The University has been linked with the world of X-ray science almost from the time that William Röntgen made his discovery in November 1895. Only three months later Professor Oliver Lodge FRS (1851–1940) provided one of the earliest medical uses of X-rays by photographing a bullet embedded in the wrist of a 12-year old boy (The Lancet, 22nd February 1896, p. 497).

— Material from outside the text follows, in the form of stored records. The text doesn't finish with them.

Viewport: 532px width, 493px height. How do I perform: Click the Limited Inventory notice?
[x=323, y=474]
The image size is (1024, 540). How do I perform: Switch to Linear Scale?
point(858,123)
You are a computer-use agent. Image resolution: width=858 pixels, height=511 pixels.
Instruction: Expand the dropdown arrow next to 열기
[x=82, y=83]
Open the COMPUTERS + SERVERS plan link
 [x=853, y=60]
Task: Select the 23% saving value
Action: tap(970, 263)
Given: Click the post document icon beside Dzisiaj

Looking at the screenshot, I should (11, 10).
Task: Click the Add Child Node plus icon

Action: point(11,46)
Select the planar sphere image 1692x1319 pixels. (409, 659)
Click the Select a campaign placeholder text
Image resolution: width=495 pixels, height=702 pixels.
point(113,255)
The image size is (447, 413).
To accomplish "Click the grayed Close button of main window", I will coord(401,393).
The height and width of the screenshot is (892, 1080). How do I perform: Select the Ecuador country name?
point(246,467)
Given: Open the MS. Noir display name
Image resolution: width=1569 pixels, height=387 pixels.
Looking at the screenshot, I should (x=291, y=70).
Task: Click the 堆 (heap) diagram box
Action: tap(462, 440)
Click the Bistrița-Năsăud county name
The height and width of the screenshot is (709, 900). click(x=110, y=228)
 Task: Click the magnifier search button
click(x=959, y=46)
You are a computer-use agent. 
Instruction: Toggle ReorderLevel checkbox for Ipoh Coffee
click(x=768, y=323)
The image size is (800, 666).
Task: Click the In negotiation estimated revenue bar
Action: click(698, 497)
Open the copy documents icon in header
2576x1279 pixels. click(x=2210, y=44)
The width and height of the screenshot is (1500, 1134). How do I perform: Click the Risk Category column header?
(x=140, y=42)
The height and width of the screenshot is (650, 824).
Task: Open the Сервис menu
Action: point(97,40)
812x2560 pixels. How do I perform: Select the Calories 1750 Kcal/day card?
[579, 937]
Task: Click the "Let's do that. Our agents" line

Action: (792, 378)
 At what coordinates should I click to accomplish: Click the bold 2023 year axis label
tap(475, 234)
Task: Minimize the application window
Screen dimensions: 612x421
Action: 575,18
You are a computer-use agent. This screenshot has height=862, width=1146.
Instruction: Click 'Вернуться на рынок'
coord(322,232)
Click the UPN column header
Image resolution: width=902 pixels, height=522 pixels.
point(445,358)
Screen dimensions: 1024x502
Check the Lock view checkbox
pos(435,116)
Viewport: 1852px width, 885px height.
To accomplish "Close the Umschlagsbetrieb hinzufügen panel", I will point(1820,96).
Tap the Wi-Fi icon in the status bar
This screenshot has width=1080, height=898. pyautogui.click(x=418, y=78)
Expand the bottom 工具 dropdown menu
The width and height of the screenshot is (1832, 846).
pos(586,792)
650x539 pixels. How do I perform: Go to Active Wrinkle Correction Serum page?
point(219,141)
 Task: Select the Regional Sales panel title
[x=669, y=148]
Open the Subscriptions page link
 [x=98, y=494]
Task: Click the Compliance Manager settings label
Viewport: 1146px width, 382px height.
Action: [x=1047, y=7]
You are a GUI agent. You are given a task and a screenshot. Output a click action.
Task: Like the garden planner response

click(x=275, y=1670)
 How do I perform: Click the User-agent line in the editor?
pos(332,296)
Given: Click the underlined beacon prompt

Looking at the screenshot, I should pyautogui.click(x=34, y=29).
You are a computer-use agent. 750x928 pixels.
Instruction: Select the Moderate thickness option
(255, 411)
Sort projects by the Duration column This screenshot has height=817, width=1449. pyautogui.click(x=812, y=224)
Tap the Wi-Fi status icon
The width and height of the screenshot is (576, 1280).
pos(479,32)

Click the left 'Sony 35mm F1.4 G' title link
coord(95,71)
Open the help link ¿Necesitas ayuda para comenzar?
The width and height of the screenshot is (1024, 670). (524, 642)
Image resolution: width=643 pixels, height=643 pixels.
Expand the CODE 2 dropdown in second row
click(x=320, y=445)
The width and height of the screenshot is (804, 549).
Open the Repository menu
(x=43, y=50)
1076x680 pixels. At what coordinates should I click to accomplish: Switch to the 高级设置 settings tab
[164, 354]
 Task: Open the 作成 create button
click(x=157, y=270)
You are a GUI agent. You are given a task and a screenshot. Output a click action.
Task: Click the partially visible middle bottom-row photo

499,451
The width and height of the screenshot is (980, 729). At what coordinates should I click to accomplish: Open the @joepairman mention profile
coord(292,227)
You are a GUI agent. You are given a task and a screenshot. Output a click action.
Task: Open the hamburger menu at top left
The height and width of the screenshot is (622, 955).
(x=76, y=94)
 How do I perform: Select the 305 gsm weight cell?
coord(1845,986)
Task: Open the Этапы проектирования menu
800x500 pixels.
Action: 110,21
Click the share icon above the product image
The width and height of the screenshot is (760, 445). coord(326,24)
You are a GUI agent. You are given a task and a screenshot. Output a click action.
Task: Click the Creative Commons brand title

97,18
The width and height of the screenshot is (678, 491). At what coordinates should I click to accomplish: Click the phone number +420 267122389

5. Symposium honours Edward A. Stern's contributions to the field of XAFS

A symposium and dinner honouring Ed Stern's contributions to the field of XAFS took place on 3 August 2010 during the opening day of the First North American Core Shell Spectroscopy conference, held concurrently with the Denver X-ray Conference. The symposium highlighted recent advances in XAFS experiment and theory, and emphasized how far XAFS has come since the discovery in the early 1970s by Sayers, Lytle and Stern that a Fourier transform of the XAFS oscillations can be used to determine local structure around a selected atom type, even in the absence of long-range order. Interestingly, the first correct short-range-order theory of XAFS was presented by these authors at the same Denver X-ray conference nearly three decades earlier. The symposium's dinner ended with a talk by Professor Daryl Crozier (Simon Fraser University) reminiscing on various aspects of Ed's distinguished career. This was timely as Ed reaches his 80th birthday this year. We would like to wish him well for his birthday and congratulate him for his achievements and leading the community worldwide to use and apply XAFS rigorously to whatever the applications might be. XAFS could have remained an esoteric technique if it was not for people like Ed.[link]

[Figure 3]
Figure 3
Ed Stern at one of the recent international XAFS conferences, the first of which was held 30 years ago in March 1981 at Daresbury, UK.